What to do: Restate the whole of the data verbatim, omitting nothing.

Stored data
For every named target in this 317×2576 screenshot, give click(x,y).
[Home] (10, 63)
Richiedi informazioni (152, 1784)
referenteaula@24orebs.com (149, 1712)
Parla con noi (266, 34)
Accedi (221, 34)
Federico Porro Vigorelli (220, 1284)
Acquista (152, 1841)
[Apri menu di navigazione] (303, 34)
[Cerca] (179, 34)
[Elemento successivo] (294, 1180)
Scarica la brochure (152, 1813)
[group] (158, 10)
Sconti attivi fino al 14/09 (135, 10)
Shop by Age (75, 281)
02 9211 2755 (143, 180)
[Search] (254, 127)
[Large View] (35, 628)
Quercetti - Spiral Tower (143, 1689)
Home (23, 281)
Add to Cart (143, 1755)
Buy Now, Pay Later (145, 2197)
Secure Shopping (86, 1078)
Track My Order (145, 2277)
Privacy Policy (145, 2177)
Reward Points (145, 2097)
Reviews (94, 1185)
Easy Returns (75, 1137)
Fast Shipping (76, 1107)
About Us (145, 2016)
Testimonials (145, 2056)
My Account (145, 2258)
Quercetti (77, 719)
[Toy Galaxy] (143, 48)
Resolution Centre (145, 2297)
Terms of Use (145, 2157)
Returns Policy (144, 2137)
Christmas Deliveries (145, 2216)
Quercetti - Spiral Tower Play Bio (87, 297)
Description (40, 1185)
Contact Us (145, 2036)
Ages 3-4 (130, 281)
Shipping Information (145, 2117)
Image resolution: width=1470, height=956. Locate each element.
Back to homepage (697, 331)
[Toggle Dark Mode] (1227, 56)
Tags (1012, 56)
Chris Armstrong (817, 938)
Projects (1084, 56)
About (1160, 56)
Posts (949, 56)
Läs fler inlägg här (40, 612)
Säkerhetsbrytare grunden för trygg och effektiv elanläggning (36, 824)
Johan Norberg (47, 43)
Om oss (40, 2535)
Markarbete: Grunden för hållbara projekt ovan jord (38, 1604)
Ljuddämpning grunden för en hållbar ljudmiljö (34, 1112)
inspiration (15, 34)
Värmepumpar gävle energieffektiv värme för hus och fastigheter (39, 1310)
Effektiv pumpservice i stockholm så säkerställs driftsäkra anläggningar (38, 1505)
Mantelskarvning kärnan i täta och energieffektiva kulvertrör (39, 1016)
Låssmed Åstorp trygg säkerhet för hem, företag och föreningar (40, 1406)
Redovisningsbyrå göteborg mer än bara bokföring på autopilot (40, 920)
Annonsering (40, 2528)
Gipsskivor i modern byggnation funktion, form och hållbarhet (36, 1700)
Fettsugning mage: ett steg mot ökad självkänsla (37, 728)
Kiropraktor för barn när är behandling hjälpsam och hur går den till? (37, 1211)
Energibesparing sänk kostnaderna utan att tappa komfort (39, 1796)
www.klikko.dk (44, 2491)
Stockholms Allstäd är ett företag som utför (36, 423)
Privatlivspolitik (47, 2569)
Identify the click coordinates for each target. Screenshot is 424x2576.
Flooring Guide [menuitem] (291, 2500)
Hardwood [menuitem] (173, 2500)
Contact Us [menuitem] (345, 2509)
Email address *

Result for this exercise:
For every named target in this 317×2576 screenshot, give click(x,y).
[Home] (10, 63)
Richiedi informazioni (152, 1784)
referenteaula@24orebs.com (149, 1712)
Parla con noi (266, 34)
Accedi (221, 34)
Federico Porro Vigorelli (220, 1284)
Acquista (152, 1841)
[Apri menu di navigazione] (303, 34)
[Cerca] (179, 34)
[Elemento successivo] (294, 1180)
Scarica la brochure (152, 1813)
[group] (158, 10)
Sconti attivi fino al 14/09 (135, 10)
Shop by Age (75, 281)
02 9211 2755 (143, 180)
[Search] (254, 127)
[Large View] (35, 628)
Quercetti - Spiral Tower (143, 1689)
Home (23, 281)
Add to Cart (143, 1755)
Buy Now, Pay Later (145, 2197)
Secure Shopping (86, 1078)
Track My Order (145, 2277)
Privacy Policy (145, 2177)
Reward Points (145, 2097)
Reviews (94, 1185)
Easy Returns (75, 1137)
Fast Shipping (76, 1107)
About Us (145, 2016)
Testimonials (145, 2056)
My Account (145, 2258)
Quercetti (77, 719)
[Toy Galaxy] (143, 48)
Resolution Centre (145, 2297)
Terms of Use (145, 2157)
Returns Policy (144, 2137)
Christmas Deliveries (145, 2216)
Quercetti - Spiral Tower Play Bio (87, 297)
Description (40, 1185)
Contact Us (145, 2036)
Ages 3-4 (130, 281)
Shipping Information (145, 2117)
Image resolution: width=1470, height=956. Locate each element.
Back to homepage (697, 331)
[Toggle Dark Mode] (1227, 56)
Tags (1012, 56)
Chris Armstrong (817, 938)
Projects (1084, 56)
About (1160, 56)
Posts (949, 56)
Läs fler inlägg här (40, 612)
Säkerhetsbrytare grunden för trygg och effektiv elanläggning (36, 824)
Johan Norberg (47, 43)
Om oss (40, 2535)
Markarbete: Grunden för hållbara projekt ovan jord (38, 1604)
Ljuddämpning grunden för en hållbar ljudmiljö (34, 1112)
inspiration (15, 34)
Värmepumpar gävle energieffektiv värme för hus och fastigheter (39, 1310)
Effektiv pumpservice i stockholm så säkerställs driftsäkra anläggningar (38, 1505)
Mantelskarvning kärnan i täta och energieffektiva kulvertrör (39, 1016)
Låssmed Åstorp trygg säkerhet för hem, företag och föreningar (40, 1406)
Redovisningsbyrå göteborg mer än bara bokföring på autopilot (40, 920)
Annonsering (40, 2528)
Gipsskivor i modern byggnation funktion, form och hållbarhet (36, 1700)
Fettsugning mage: ett steg mot ökad självkänsla (37, 728)
Kiropraktor för barn när är behandling hjälpsam och hur går den till? (37, 1211)
Energibesparing sänk kostnaderna utan att tappa komfort (39, 1796)
www.klikko.dk (44, 2491)
Stockholms Allstäd är ett företag som utför (36, 423)
Privatlivspolitik (47, 2569)
Identify the click coordinates for each target. Screenshot is 424x2576.
Flooring Guide [menuitem] (291, 2500)
Hardwood [menuitem] (173, 2500)
Contact Us [menuitem] (345, 2509)
Email address *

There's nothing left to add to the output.